● EXTRACTED DATA:
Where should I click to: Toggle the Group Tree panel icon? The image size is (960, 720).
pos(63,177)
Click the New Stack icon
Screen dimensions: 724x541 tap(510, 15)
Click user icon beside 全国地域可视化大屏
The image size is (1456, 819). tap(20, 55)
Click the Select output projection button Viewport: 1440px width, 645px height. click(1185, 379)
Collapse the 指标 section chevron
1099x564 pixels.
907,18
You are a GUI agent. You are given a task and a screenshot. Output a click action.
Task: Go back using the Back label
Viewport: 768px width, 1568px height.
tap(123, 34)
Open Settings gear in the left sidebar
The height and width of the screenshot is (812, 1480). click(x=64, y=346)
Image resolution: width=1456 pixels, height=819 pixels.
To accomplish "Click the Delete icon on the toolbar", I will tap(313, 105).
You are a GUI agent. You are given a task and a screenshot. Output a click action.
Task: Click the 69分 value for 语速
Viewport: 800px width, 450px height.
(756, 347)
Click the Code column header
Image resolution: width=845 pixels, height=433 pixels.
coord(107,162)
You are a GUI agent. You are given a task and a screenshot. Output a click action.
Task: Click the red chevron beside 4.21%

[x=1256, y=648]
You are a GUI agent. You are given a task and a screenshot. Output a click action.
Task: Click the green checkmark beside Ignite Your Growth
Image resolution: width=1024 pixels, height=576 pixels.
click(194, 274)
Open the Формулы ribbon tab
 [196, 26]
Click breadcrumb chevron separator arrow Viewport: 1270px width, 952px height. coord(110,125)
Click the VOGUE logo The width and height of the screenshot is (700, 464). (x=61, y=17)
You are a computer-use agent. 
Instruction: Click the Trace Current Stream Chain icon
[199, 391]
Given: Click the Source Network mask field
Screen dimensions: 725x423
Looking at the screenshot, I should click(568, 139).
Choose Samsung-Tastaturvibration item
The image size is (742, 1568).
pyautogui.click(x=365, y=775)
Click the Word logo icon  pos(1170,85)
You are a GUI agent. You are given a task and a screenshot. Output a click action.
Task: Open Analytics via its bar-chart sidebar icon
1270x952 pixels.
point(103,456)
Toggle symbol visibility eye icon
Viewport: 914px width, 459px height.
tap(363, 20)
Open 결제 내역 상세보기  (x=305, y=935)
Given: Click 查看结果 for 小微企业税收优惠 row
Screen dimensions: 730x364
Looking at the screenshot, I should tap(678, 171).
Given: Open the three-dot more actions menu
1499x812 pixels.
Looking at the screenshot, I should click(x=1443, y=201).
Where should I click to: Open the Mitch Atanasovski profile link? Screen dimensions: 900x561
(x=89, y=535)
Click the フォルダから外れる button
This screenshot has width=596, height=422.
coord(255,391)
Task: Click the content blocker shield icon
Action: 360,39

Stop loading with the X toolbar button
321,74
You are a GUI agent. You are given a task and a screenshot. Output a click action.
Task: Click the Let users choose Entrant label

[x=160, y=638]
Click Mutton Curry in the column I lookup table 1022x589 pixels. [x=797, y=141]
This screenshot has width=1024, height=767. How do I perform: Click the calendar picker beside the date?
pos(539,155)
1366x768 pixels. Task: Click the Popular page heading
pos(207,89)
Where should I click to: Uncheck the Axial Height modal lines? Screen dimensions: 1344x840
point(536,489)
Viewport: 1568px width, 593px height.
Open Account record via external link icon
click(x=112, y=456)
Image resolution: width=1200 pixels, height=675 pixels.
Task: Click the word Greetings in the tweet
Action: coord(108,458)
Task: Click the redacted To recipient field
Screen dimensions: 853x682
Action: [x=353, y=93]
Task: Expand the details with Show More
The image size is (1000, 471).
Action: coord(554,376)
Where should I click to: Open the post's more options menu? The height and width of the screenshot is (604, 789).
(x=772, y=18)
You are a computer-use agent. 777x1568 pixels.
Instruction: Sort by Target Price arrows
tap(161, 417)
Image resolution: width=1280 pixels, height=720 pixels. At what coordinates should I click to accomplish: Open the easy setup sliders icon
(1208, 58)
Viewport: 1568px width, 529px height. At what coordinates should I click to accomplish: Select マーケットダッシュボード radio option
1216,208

● TASK PROMPT: Put the lines starting at the line that contains "Click breadcrumb chevron" and ending at the line that contains "Looking at the screenshot, I should click(568, 139)." into a Markdown table with the columns Row and Line, numbering each row and omitting any blank lines.

● RESPONSE:
| Row | Line |
|---|---|
| 1 | Click breadcrumb chevron separator arrow Viewport: 1270px width, 952px height. coord(110,125) |
| 2 | Click the VOGUE logo The width and height of the screenshot is (700, 464). (x=61, y=17) |
| 3 | You are a computer-use agent.  |
| 4 | Instruction: Click the Trace Current Stream Chain icon |
| 5 | [199, 391] |
| 6 | Given: Click the Source Network mask field |
| 7 | Screen dimensions: 725x423 |
| 8 | Looking at the screenshot, I should click(568, 139). |